__Excerpted text__.

- - - - -

CPCL has two refineries with a combined refining capacity of 11.5 million tonnes per year. The Manali Refinery in Chennai has a capacity of 10.5 million tonnes per year and is one of the most complex refineries in India with fuel, lube, wax and petrochemical feedstocks production facilities. CPCL's second refinery is Nagapattnam Refinery located at Cauvery basin at Nagapattinam in Panagudi. This unit was set up in Nagapattinam with a capacity of 0.5 million tonnes per year in 1993 and later enhanced to 1.0 million tonnes per year. Now this 1.0 million tonnes per year refinery is being dismantled to increase its capacity to 9.0 million tonne per year with cost of ₹27000 crore this new project will be completed by 2022 and will boost the company growth further. The main products of the company are LPG, Motor Spirit, superior kerosene, aviation turbine fuel, high speed diesel, naphtha, bitumen, lube base stocks, paraffin wax, fuel oil, hexane and petrochemical feed stocks. The wax plant at CPCL has an installed capacity of 30,000 tonnes per annum, which is designed to produce paraffin wax for manufacture of candle wax, waterproof formulations and match wax. A propylene plant with a capacity of 17,000 tonnes per annum was commissioned in 1988 to supply petrochemical feedstock to neighbouring downstream industries. The unit was revamped to enhance the propylene production capacity to 30,000 tonnes per annum in 2004. CPCL also supplies LABFS to a downstream unit for the manufacture of liner alkyl benzene.

CPCL plays the role of a mother industry supplying feedstocks to the neighbouring industries in Manali. CPCL's products are marketed through IOCL. CPCL's products are mostly consumed domestically except naphtha, fuel oil and lubes which are partly exported.

CPCL has also made pioneering efforts in the field of energy and water conservation by setting up a wind farm and sewage reclamation and sea water desalination plants.

- - - - -

__Directions for this task__.
Please continue the passage about CPCL's refineries, starting after its last sentence on the wind farm and the water plants.

- - - - -

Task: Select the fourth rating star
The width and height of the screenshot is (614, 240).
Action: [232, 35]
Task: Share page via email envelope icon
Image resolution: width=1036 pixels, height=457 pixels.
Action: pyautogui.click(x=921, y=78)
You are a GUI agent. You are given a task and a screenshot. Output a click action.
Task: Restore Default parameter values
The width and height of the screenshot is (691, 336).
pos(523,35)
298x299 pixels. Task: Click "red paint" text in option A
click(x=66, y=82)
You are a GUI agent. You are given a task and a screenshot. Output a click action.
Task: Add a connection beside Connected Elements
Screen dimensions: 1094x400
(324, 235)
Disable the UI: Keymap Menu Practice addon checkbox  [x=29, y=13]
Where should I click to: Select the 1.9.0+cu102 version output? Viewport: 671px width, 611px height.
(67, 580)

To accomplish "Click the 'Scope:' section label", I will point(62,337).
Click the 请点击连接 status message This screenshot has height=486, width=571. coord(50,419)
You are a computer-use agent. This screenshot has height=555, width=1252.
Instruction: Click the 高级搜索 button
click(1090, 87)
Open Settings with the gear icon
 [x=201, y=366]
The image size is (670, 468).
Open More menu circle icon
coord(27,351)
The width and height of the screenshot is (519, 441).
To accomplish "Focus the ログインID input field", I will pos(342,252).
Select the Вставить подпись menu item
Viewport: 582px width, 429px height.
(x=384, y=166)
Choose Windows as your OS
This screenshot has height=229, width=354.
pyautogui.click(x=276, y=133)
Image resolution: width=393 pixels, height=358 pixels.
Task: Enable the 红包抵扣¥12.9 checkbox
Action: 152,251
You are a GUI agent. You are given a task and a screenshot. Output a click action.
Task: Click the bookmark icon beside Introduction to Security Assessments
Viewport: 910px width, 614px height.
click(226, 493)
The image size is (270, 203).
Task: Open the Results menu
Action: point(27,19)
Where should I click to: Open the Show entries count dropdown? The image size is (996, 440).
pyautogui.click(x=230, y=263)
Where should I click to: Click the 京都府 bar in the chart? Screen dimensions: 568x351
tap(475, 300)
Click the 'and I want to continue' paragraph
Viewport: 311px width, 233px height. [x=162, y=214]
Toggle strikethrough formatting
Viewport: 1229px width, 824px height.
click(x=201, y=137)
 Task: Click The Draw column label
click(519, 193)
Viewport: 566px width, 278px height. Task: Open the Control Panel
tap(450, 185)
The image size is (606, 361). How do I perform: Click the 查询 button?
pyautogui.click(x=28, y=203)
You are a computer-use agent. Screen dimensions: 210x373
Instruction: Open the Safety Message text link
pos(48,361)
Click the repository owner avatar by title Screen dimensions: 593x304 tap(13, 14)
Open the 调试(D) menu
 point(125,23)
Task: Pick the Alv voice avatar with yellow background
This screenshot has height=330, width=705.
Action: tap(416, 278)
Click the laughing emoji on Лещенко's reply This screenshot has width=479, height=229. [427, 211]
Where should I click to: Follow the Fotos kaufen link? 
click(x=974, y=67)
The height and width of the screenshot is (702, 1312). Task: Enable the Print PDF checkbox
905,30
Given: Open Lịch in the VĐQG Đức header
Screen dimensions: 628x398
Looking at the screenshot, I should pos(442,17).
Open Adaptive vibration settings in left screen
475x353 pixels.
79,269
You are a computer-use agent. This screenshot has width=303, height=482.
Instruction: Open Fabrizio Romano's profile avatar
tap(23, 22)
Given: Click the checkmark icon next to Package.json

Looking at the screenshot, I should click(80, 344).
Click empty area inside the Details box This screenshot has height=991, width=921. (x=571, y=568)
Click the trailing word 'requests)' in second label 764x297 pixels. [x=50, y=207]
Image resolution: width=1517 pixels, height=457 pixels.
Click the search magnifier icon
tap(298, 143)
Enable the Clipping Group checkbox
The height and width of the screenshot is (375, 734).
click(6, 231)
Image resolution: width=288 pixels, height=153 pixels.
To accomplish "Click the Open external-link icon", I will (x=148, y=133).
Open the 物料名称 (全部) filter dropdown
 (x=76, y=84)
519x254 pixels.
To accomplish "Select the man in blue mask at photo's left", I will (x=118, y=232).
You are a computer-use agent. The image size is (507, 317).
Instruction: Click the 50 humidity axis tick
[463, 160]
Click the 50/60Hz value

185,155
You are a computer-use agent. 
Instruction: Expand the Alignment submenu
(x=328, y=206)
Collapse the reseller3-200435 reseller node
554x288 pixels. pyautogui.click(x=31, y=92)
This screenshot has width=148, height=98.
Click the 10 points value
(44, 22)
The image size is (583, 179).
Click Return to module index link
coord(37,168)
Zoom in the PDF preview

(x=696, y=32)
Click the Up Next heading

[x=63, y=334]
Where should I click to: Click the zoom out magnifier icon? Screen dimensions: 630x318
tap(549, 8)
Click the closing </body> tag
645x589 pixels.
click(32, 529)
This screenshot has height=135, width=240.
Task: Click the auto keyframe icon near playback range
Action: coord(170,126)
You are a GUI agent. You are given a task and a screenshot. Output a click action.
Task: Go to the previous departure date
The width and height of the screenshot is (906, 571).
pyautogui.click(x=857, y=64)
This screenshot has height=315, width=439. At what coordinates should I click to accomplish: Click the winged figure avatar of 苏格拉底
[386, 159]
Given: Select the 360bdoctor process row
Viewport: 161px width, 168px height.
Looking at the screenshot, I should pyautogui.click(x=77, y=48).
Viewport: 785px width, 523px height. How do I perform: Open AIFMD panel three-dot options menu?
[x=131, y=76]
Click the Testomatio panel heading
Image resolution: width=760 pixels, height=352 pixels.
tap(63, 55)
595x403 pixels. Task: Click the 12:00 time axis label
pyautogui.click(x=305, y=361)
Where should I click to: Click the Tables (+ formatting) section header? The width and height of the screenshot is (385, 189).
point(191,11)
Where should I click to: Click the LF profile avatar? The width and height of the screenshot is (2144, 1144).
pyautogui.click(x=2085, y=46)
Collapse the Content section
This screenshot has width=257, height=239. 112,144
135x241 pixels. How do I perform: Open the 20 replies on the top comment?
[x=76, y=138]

- - - - -

__Answer for the task__.
For the entire financial year 2021-22 (FY22), CPCL consolidated net profit was Rs 1,352 crore. Total Revenue for FY 2021-22 was Rs 60,074 crore.

CPCL's equity shares are listed on the Bombay Stock Exchange and National Stock Exchange of India.

The production line has been affected multiple times due to nature's adversities in form of drought and excessive rains.

It is categorized as a Navratna company by the government.

==Controversies==
It has been reported by affected people & environmentalists & that CPCL is releasing Hydrogen Sulphide gas, potent neurotoxins that can damage children’s brain. directly into atmosphere. While CPCL denied it, TNPCB Technical committee report on Manali gas leak confirmed CPCL as the source & recommended CPCL to carry out several capacity building measures including reducing use of bad quality high sulphur crude oil, among other steps.

After the Dec 4th 2023 Chennai floods, CPCL Manali LPG had oil leaks but cleanup didn't start until 7th Dec. As golden period was missed, spill extended to 20 sq. km. impacting more people, property, animals & river. NGT was forced to issue 3-day ultimantum to cleanup & file report on 18th Dec.